A robust cell cycle control mechanism limits E2F-induced proliferation of terminally differentiated cells in vivo.

Publication Type:

Journal Article


The Journal of cell biology, Volume 189, Issue 6, p.981-96 (2010)


2010, Animals, Basic Sciences Division, cell cycle, Cell Cycle Proteins, Cell Differentiation, Cell Proliferation, Center-Authored Paper, Cyclin E, Cyclin-Dependent Kinase 2, Drosophila melanogaster, Drosophila Proteins, E2F Transcription Factors, Flow Cytometry Core Facility, Gene Expression Profiling, Gene Expression Regulation, GENOMICS, Genomics Core Facility, Oligonucleotide Array Sequence Analysis, Protein Tyrosine Phosphatases, Recombinant Fusion Proteins, RNA Interference, Scientific Imaging Core Facility, Shared Resources, Ubiquitin-Protein Ligase Complexes, Wing


Terminally differentiated cells in Drosophila melanogaster wings and eyes are largely resistant to proliferation upon deregulation of either E2F or cyclin E (CycE), but exogenous expression of both factors together can bypass cell cycle exit.

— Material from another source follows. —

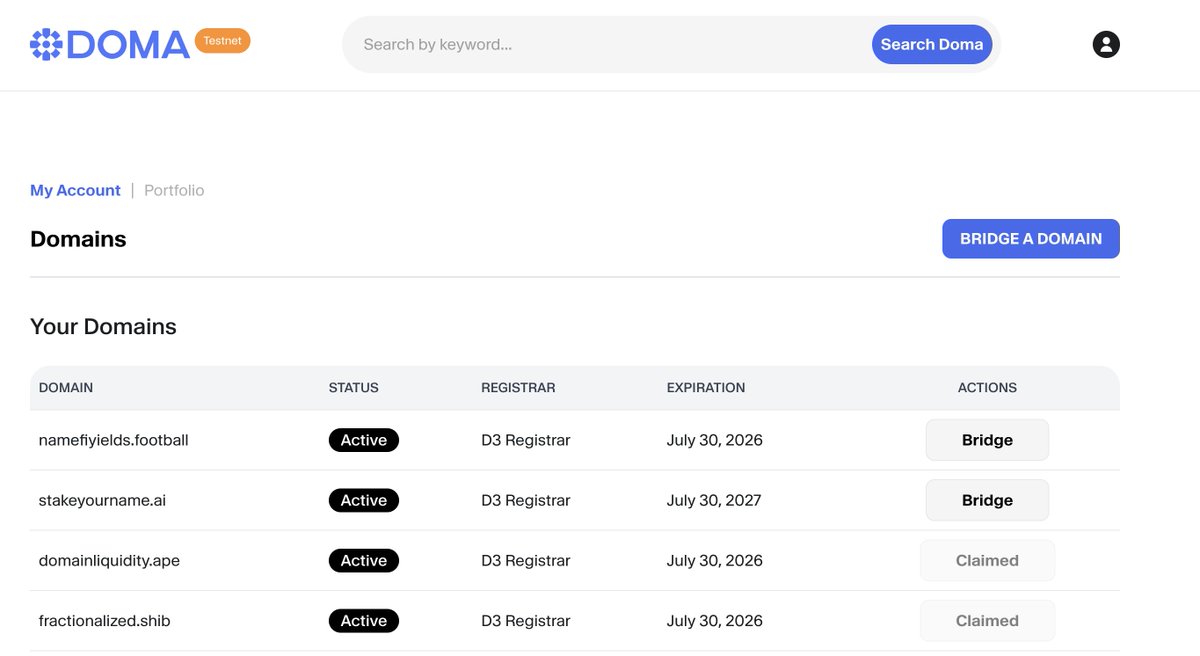
Task: Bridge the namefiyields.football domain
Action: pos(986,439)
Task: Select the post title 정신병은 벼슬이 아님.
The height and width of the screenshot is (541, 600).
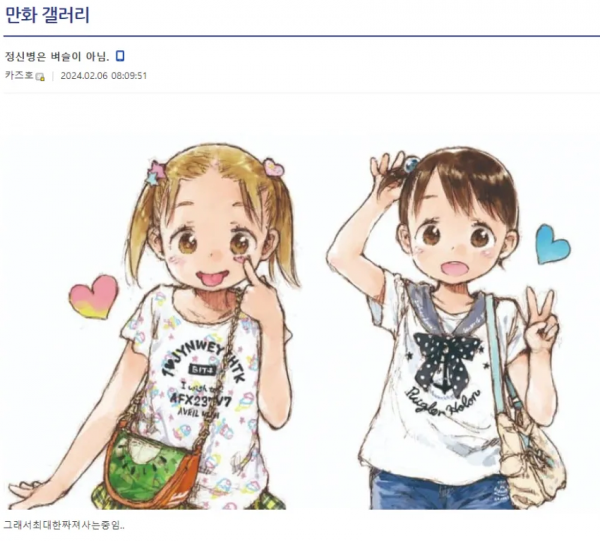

In this study, we show this is the result of cooperation of cell cycle control mechanisms that limit E2F-CycE positive feedback and prevent cycling after terminal differentiation. Aberrant CycE activity after differentiation leads to the degradation of E2F activator complexes, which increases the proportion of CycE-resistant E2F repressor complexes, resulting in stable E2F target gene repression. If E2F-dependent repression is lost after differentiation, high anaphase-promoting complex/cyclosome (APC/C) activity degrades key E2F targets to limit cell cycle reentry. Providing both CycE and E2F activities bypasses exit by simultaneously inhibiting the APC/C and inducing a group of E2F target genes essential for cell cycle reentry after differentiation. These mechanisms are essential for proper development, as evading them leads to tissue outgrowths composed of dividing but terminally differentiated cells.